Uitspraak
Rechtbank Rotterdam
de Raad van bestuur van het Uitvoeringsinstituut werknemersverzekeringen (UWV)inzake een verzoek om schadevergoeding.
Rechtbank Rotterdam
In deze zaak heeft de Rechtbank Rotterdam op 5 januari 2021 uitspraak gedaan in een verzetprocedure tegen een eerdere uitspraak van de voorzieningenrechter van 18 december 2020. De opposant, een veelprocedeerder, had het Uitvoeringsinstituut werknemersverzekeringen (UWV) verzocht om schadevergoeding van € 500.025,84, omdat hij meende ten onrechte ziek te zijn gehouden.

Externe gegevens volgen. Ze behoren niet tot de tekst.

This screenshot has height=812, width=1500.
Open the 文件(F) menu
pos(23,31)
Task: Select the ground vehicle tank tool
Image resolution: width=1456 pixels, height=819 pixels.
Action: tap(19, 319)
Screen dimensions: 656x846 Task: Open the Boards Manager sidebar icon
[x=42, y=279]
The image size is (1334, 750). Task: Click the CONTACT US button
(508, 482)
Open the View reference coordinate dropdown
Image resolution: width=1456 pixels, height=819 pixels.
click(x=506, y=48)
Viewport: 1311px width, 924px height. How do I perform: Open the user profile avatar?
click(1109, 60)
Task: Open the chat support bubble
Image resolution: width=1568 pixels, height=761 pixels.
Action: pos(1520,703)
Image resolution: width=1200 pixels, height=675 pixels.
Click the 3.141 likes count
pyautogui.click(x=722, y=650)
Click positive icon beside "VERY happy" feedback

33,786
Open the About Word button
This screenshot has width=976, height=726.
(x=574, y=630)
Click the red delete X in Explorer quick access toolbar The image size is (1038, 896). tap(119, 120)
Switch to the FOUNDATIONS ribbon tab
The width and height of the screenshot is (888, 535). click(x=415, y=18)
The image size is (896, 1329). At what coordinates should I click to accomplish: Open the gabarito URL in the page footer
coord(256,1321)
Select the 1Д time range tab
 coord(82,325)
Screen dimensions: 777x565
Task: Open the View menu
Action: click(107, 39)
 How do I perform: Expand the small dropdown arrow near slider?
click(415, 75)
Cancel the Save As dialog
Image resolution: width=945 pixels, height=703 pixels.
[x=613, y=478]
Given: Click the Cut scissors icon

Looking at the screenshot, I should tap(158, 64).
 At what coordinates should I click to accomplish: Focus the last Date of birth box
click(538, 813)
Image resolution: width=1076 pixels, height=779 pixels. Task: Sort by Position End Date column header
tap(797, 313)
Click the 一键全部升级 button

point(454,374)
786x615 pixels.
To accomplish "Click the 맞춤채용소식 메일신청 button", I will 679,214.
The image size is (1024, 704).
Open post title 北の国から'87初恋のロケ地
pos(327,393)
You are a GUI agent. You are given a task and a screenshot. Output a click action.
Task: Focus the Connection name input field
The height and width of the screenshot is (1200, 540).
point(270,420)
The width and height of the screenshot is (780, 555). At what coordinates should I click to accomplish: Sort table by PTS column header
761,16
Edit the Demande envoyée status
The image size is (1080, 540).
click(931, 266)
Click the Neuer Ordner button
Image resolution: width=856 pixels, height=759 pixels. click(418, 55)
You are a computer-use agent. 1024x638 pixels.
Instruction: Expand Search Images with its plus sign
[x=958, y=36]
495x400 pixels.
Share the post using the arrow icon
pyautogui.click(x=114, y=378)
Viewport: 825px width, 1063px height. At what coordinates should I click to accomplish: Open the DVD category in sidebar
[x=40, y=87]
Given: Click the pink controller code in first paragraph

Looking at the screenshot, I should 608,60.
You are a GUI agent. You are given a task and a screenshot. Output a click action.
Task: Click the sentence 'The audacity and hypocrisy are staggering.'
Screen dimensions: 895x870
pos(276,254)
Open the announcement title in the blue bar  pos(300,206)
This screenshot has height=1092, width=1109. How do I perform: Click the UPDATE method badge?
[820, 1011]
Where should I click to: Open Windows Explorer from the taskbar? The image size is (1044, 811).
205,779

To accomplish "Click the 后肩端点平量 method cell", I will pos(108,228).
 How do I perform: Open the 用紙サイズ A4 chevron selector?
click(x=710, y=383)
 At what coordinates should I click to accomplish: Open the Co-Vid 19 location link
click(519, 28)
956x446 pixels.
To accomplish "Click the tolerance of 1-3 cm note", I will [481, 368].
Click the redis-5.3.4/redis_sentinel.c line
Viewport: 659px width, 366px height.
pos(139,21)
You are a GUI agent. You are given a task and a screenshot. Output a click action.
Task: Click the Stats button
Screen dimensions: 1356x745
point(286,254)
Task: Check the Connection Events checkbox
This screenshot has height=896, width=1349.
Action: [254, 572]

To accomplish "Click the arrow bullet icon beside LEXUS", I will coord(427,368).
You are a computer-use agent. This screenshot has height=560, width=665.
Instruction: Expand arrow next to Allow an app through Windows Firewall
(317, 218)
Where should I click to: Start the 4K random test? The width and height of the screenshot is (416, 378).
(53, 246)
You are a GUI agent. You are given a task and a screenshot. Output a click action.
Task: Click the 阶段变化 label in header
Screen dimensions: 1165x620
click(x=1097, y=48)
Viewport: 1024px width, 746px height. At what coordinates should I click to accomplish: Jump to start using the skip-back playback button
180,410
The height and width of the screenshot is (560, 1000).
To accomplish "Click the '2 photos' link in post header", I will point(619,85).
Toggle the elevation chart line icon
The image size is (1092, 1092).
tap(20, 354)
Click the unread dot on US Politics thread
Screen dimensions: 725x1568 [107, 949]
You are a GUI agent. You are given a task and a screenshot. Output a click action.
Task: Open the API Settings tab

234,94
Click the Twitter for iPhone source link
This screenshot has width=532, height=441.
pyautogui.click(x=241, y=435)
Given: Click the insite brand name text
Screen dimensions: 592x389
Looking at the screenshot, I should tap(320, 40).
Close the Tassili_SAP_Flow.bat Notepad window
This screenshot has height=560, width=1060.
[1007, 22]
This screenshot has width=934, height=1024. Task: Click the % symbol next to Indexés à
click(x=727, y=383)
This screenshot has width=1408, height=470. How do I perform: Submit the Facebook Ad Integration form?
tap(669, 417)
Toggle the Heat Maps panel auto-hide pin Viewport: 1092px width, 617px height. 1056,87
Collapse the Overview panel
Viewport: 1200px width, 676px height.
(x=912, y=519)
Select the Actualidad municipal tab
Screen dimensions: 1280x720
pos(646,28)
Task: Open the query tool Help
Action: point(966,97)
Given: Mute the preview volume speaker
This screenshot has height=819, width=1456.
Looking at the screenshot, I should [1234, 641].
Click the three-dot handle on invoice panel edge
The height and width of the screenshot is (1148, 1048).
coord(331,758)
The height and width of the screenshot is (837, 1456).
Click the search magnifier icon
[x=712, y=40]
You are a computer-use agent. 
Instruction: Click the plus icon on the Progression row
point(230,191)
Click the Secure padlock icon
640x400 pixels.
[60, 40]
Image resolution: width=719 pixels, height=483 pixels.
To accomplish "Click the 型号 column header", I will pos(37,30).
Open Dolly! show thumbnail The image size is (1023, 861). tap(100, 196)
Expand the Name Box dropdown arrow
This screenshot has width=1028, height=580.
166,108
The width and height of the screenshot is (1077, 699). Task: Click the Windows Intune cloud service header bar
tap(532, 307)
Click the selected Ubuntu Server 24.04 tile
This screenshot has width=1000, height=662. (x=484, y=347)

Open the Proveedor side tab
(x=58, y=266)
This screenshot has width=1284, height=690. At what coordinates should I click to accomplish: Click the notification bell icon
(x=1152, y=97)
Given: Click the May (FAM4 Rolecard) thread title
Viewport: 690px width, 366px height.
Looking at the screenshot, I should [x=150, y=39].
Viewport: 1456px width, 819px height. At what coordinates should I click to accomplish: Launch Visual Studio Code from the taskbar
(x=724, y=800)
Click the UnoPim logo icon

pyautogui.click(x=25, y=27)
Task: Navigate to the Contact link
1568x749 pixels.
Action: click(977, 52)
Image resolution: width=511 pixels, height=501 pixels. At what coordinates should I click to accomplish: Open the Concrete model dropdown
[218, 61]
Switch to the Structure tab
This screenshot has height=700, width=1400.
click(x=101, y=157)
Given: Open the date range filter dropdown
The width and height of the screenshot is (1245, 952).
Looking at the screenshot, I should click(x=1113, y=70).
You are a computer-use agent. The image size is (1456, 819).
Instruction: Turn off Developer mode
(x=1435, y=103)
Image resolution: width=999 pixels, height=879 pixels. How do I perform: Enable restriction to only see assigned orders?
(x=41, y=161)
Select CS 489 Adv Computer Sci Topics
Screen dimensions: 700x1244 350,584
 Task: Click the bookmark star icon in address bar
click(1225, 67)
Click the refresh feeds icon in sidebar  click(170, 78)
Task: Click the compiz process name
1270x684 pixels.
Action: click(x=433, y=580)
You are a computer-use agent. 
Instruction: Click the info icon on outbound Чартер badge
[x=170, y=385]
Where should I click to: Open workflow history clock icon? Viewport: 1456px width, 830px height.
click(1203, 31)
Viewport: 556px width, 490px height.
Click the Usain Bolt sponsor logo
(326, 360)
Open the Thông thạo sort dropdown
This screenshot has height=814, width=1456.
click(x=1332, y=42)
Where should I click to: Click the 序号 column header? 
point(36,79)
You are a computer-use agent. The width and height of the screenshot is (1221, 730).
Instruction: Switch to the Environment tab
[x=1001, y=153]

Hij vroeg de voorzieningenrechter om een voorlopig oordeel over zijn schadeverzoek, maar dit verzoek werd afgewezen. Hiertegen heeft de opposant verzet aangetekend, zonder te verzoeken om gehoord te worden.
De rechtbank overweegt dat op grond van artikel 8:55 van de Algemene wet bestuursrecht (Awb) verzet mogelijk is tegen uitspraken die zijn gedaan op basis van artikel 8:54, tweede lid, van de Awb. De uitspraak van 18 december 2020 was echter een uitspraak op een verzoek om voorlopige voorziening, gedaan op basis van artikel 8:83, derde lid, van de Awb. Aangezien deze uitspraak geen rechtsmiddel toelaat, is ook verzet niet mogelijk. De voorzieningenrechter verklaart zich daarom onbevoegd om kennis te nemen van het verzet.
De rechtbank concludeert dat er geen aanleiding is voor een proceskostenveroordeling. De uitspraak is openbaar gedaan en een afschrift is verzonden aan de betrokken partijen. Tegen deze uitspraak staat geen rechtsmiddel open.